▶ [SUPPLIED INFORMATION]

----------------

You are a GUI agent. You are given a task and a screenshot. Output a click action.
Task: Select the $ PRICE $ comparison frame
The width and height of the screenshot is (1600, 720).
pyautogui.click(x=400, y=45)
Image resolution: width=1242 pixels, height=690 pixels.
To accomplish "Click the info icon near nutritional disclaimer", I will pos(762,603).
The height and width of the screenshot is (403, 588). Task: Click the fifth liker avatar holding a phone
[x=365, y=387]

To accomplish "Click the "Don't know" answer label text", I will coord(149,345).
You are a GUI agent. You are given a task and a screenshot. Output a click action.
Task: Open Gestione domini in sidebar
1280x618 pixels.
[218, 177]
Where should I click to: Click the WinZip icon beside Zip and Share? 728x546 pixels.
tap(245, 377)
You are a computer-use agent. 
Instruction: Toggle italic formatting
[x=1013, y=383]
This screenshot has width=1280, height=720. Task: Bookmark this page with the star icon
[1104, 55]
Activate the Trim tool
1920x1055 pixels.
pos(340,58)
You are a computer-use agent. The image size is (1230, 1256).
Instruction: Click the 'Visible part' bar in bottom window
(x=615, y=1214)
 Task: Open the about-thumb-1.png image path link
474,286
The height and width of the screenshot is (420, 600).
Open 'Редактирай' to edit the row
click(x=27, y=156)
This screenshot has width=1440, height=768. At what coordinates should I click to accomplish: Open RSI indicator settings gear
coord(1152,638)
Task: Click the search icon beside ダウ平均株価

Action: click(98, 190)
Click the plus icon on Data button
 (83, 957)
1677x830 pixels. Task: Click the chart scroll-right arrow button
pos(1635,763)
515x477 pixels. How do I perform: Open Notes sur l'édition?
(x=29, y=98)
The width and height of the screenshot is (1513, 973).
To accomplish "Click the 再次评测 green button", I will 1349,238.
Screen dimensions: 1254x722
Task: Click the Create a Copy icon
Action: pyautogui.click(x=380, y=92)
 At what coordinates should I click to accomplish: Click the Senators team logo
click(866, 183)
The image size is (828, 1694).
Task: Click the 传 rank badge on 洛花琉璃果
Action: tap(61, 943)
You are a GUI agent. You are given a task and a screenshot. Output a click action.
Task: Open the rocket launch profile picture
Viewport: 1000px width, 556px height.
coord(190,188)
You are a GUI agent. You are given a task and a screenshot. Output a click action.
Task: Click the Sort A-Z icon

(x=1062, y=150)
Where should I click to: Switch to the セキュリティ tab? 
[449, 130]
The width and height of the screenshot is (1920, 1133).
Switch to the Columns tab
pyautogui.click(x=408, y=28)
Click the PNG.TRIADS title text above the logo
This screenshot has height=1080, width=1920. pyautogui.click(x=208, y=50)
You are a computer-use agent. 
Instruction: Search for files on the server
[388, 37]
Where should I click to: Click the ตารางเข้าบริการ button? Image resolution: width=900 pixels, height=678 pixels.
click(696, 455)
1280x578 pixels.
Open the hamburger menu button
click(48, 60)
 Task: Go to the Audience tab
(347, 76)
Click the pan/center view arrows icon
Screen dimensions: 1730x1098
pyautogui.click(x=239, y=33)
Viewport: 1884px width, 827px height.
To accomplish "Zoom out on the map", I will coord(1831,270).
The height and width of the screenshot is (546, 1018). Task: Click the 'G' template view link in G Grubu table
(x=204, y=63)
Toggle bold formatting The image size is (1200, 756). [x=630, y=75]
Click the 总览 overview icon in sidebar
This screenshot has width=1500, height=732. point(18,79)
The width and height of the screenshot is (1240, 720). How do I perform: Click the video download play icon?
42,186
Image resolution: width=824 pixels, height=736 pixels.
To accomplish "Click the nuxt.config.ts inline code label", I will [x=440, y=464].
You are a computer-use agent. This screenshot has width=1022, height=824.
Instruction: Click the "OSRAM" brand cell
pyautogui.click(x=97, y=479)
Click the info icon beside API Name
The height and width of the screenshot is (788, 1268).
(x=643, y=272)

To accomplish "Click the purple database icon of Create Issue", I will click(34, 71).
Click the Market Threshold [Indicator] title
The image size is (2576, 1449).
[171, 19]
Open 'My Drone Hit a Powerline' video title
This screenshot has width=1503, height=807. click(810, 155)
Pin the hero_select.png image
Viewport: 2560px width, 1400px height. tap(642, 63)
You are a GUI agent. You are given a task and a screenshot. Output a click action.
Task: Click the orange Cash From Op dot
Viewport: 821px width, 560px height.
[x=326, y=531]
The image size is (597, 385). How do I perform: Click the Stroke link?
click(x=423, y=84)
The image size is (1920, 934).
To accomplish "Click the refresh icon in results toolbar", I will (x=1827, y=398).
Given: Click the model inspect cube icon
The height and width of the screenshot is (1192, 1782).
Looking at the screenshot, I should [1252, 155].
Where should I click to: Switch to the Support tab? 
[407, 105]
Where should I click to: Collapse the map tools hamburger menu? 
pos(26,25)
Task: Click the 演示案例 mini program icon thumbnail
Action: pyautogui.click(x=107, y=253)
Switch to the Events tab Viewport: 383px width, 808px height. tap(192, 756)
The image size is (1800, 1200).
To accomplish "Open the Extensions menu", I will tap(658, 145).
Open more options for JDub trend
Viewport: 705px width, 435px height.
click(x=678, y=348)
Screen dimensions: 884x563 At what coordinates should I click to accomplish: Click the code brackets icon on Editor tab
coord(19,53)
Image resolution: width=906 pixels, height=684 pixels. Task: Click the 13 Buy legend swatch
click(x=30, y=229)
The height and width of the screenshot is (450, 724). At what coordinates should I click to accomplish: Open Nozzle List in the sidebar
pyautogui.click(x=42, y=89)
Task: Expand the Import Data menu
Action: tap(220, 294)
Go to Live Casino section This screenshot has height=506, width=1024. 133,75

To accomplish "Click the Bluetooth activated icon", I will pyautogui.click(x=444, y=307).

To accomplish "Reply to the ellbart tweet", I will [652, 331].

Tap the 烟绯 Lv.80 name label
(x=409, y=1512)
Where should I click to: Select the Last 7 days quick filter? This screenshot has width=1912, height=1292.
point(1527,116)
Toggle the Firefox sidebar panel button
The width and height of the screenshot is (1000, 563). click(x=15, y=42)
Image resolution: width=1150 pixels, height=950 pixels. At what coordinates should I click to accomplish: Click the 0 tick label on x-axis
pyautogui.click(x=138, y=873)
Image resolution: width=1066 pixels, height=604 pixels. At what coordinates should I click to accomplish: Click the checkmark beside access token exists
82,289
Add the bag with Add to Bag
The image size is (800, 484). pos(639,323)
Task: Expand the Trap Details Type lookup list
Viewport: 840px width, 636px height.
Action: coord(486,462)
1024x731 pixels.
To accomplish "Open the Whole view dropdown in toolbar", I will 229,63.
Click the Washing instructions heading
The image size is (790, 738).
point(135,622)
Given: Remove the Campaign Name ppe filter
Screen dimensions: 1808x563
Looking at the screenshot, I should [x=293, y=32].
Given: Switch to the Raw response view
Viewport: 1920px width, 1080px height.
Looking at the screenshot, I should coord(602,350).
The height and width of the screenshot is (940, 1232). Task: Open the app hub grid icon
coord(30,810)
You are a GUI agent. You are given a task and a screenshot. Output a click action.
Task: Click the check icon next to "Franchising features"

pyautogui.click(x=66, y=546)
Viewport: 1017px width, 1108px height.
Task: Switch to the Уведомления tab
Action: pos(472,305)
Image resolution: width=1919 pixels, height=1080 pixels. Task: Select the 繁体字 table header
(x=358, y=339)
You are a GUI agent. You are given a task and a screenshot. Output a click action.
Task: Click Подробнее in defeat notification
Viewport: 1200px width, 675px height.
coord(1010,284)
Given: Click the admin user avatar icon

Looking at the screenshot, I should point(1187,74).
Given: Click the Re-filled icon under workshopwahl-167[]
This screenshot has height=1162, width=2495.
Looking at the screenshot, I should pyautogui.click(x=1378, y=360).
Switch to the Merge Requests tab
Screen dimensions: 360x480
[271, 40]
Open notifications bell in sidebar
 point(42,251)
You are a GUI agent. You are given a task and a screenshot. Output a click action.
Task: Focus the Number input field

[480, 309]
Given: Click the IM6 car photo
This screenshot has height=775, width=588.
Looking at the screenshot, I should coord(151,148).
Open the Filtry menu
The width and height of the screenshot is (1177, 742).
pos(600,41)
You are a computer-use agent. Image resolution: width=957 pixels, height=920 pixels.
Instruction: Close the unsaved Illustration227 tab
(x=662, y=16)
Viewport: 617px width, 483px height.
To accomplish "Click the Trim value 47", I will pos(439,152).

----------------

▶ [CHALLENGE]
Return the lines of the data above verbatim, starting with the line that contains "Task: Expand the Trap" and ending with the line that contains "point(135,622)", with both of those lines included.

▶ [TASK ANSWER]
Task: Expand the Trap Details Type lookup list
Viewport: 840px width, 636px height.
Action: coord(486,462)
1024x731 pixels.
To accomplish "Open the Whole view dropdown in toolbar", I will 229,63.
Click the Washing instructions heading
The image size is (790, 738).
point(135,622)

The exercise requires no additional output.